Su “Prisma” di Maria Borio

Se interrompi la vibrazione – le figure si sgranano.
Se alteri la frequenza – fondono. La polvere dei colori,
        un display in frantumi?

Ma, allora, le orecchie captavano ultrasuoni e non c’era
luce sulle scale, si entrava in un silenzio irrimediabile
        quando RU 18 / Are you 18?

e ancora non erano, eppure erano… Ma la storia che conservano
non è instagrammabile: ricordano, fibre ottiche sotto la strada
        trasportano nell’universo gli hater.

Ogni carica opposta può essere letale: il vento in sé
trascinava la montagna, un ululato dal pozzo etrusco
        prolungato e nero…

Fissano la posizione, nel satellite registrata,
mentre la luna piena taglia il mondo a scaglie
        ma lei correva sotto le mura e poteva cadere

un sasso o la luna, e la seguiva, poi non seguiva / follow, unfollow /
come gli archi a tutto sesto, avanti – sul telefono le lettere vibravano,
        ma lei correva, faceva perdere le tracce in uno screenshot

molto limpido… Quale prova contraria?
Guardatela: la ragazza o la roccia – non hanno l’aria di chi vuol vivere? –
        una impassibile nei segreti, l’altra immobile o saggia

sono reali forme di suono. Chi ha dato l’innesco?

- Dati forniti
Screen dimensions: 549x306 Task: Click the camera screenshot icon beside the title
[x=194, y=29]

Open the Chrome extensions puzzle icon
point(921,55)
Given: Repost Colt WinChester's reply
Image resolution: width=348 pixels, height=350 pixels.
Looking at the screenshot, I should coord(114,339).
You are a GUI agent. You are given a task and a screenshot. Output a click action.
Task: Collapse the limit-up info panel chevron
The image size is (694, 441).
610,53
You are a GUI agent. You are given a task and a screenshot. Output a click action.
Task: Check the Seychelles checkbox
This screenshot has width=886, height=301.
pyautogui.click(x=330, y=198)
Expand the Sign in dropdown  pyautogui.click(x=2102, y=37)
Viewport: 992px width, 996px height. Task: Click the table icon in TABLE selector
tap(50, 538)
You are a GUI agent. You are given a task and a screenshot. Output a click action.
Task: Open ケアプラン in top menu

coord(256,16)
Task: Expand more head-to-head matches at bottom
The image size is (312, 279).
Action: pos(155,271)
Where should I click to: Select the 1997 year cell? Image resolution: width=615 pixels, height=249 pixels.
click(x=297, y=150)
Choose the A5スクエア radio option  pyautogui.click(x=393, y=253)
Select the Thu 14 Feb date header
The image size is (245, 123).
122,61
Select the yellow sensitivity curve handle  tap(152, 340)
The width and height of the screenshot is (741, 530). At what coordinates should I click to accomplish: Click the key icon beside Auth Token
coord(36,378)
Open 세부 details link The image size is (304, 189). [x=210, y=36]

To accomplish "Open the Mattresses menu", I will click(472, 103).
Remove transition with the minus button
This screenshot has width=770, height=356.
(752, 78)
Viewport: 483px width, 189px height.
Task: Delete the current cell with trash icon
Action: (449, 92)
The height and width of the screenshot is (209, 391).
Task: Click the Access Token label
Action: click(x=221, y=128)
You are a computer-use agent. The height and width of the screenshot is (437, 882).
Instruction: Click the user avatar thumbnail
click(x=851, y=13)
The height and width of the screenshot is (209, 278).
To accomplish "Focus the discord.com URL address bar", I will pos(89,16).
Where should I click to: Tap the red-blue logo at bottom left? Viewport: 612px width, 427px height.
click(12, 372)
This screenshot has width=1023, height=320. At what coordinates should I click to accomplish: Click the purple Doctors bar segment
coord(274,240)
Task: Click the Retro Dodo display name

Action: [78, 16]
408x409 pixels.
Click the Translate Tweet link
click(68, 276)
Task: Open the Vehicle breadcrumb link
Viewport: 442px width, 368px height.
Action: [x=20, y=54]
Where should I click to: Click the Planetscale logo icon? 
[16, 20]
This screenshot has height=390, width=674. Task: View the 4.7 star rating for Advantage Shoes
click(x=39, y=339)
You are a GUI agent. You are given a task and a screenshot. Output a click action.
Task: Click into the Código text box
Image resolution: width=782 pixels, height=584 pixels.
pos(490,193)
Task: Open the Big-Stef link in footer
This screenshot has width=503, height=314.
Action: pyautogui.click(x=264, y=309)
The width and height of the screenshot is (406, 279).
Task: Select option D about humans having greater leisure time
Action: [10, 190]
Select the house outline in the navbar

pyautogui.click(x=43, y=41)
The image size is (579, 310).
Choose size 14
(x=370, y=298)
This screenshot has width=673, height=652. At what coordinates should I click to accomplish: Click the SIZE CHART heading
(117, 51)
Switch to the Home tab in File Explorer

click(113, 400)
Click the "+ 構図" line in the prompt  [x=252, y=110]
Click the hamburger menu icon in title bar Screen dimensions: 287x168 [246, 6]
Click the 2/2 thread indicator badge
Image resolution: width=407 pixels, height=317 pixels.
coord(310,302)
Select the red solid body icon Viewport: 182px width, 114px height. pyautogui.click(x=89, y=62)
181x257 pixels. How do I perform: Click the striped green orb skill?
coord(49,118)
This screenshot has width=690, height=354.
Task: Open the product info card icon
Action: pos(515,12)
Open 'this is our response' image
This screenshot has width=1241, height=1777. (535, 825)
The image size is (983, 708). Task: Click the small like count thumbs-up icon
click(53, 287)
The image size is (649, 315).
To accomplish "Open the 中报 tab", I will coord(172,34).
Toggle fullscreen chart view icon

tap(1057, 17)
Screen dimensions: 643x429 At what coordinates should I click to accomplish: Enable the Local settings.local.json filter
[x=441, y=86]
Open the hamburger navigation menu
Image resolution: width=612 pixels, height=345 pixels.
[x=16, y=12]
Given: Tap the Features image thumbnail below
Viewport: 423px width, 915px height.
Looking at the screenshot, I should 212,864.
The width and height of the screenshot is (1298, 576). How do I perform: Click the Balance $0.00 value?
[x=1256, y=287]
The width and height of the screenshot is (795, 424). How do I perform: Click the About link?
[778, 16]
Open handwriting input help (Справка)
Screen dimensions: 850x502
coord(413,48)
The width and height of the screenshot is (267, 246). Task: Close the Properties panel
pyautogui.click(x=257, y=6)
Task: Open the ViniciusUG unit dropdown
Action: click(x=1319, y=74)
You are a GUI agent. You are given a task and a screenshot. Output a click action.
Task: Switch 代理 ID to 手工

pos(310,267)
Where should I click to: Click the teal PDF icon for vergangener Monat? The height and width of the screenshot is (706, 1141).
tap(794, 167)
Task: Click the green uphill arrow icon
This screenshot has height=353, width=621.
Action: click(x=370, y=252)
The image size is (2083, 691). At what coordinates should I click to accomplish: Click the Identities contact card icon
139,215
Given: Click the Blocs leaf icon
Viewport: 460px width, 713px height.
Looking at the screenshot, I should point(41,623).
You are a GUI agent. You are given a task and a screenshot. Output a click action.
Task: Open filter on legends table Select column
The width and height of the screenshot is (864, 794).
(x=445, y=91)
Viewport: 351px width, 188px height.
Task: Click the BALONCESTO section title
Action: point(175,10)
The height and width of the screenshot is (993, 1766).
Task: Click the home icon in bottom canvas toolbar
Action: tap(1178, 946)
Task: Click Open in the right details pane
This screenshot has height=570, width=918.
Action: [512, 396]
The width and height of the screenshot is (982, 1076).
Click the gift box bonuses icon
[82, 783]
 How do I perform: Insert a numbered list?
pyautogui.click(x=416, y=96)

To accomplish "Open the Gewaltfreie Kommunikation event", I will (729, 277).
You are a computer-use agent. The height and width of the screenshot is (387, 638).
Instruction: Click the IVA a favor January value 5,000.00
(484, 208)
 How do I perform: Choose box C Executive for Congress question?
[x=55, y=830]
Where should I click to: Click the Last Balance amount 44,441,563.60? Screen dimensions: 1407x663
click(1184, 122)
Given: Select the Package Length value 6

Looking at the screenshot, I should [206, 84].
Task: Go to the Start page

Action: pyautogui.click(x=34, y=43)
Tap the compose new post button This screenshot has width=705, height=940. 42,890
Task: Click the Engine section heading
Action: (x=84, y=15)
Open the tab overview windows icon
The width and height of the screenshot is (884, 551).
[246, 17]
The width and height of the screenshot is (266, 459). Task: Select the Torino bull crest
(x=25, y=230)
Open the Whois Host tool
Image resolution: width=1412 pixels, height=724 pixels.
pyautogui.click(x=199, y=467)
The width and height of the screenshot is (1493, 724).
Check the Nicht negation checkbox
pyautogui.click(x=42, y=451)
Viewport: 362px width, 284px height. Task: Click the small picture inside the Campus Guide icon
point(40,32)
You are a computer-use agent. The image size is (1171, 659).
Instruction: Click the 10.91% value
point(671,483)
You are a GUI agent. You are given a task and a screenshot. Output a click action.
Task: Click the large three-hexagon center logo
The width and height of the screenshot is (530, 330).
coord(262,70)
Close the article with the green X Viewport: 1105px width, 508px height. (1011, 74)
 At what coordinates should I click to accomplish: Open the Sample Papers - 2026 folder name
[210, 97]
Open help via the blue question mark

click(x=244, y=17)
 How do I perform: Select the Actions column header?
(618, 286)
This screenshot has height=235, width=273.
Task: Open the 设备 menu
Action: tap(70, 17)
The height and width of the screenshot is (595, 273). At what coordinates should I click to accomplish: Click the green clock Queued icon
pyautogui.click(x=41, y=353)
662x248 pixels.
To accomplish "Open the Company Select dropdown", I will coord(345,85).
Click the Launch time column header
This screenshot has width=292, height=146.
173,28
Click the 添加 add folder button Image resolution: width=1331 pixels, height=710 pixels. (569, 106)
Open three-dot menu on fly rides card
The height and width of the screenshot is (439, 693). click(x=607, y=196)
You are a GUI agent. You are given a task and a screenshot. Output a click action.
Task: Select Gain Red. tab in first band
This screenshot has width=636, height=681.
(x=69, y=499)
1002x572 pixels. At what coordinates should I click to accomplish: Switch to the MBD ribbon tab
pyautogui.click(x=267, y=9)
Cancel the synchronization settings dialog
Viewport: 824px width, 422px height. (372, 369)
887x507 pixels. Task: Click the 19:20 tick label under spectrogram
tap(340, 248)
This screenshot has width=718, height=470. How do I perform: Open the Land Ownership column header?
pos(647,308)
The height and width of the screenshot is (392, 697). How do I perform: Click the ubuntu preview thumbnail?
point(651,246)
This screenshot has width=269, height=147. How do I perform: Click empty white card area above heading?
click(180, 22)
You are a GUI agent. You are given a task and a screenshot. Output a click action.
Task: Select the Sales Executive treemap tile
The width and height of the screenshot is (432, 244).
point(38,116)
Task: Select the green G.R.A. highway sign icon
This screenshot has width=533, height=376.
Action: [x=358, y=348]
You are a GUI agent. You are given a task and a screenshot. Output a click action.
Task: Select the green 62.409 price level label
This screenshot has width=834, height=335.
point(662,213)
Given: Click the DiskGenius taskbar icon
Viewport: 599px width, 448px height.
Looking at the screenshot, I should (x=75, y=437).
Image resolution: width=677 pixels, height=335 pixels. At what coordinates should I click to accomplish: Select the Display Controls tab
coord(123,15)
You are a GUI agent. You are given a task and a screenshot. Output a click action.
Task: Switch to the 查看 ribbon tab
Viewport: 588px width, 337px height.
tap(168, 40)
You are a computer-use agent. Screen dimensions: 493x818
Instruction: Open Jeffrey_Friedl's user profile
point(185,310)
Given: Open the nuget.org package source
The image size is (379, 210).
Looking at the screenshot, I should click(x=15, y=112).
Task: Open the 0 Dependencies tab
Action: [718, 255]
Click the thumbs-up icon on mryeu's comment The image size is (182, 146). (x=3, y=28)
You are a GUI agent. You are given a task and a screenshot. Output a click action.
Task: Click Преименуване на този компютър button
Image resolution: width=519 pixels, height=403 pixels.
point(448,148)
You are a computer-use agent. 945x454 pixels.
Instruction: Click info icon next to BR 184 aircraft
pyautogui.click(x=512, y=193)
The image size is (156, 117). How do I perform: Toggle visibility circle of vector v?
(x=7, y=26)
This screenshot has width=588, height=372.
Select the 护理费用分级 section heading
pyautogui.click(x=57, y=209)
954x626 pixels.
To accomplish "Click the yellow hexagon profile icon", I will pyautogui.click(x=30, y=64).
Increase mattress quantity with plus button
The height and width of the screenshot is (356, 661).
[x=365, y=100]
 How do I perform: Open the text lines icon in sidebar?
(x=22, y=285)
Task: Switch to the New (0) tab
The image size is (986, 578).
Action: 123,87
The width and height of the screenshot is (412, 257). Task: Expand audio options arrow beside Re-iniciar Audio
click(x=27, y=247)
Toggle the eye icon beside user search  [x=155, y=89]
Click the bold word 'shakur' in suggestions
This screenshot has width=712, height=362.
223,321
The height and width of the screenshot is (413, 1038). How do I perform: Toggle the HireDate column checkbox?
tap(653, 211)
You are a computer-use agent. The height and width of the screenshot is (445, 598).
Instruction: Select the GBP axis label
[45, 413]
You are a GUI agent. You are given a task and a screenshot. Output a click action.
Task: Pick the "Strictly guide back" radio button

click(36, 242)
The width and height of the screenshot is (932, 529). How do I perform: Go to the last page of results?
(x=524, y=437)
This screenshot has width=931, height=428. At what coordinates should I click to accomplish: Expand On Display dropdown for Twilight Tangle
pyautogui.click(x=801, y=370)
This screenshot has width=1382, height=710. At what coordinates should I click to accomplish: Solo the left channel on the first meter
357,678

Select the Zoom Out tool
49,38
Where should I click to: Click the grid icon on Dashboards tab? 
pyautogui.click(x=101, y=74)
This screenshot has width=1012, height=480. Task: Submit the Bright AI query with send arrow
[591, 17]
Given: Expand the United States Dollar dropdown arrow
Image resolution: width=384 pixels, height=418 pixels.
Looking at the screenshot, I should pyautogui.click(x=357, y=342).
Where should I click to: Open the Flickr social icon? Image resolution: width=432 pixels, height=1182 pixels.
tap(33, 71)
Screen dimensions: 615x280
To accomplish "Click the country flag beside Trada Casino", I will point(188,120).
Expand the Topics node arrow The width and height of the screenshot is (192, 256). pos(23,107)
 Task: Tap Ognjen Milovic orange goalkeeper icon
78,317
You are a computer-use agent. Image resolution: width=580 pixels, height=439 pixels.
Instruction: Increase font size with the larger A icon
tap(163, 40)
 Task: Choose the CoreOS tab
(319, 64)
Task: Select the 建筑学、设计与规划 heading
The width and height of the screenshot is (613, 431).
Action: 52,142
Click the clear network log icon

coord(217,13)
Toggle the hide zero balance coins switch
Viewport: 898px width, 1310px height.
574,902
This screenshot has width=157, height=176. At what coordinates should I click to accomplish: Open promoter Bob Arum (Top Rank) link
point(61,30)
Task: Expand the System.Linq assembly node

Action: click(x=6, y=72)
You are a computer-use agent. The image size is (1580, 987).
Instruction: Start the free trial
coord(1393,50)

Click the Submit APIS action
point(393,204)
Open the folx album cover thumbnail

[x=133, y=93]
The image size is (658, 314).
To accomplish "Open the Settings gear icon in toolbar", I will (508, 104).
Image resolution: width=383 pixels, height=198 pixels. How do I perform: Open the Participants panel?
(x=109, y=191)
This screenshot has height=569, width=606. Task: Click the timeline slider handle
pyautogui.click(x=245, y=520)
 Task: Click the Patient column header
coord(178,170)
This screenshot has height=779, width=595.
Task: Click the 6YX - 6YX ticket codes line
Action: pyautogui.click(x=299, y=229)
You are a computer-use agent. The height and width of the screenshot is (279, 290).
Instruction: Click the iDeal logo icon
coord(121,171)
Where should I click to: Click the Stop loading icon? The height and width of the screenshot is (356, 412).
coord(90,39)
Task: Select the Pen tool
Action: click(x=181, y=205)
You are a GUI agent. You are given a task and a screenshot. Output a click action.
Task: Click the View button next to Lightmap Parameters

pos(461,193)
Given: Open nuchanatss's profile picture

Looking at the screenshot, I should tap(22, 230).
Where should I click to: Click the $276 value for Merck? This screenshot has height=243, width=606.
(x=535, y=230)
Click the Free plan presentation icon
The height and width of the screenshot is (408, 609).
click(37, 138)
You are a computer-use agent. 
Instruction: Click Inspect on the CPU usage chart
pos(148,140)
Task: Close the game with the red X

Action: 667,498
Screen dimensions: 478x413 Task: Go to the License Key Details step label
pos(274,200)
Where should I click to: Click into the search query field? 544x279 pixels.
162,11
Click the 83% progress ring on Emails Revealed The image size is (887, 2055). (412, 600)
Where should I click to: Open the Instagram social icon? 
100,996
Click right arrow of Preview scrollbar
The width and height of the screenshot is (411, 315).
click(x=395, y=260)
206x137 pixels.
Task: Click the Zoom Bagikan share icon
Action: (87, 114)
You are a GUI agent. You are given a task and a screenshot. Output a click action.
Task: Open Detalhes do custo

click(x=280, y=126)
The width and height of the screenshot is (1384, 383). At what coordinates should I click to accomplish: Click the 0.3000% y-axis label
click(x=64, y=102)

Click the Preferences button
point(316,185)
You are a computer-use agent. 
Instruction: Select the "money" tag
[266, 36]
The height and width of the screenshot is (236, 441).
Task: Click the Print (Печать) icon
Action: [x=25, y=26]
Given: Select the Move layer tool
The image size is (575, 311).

- Consegna 1
Riporta fedelmente il passo del testo in esame che comincia con "Guardatela: la ragazza" e finisce con "ha dato l’innesco?".
- Consegna 2
Secondo il testo in esame, che cosa accade alle figure se si interrompe la vibrazione?
- Consegna 3
Elenca tutte le coppie di termini che il testo in esame unisce con la congiunzione «o».

- Risposta scritta 1
Guardatela: la ragazza o la roccia – non hanno l’aria di chi vuol vivere? –
        una impassibile nei segreti, l’altra immobile o saggia

sono reali forme di suono. Chi ha dato l’innesco?

- Risposta scritta 2
Le figure si sgranano.

- Risposta scritta 3
- un sasso o la luna
- la ragazza o la roccia
- immobile o saggia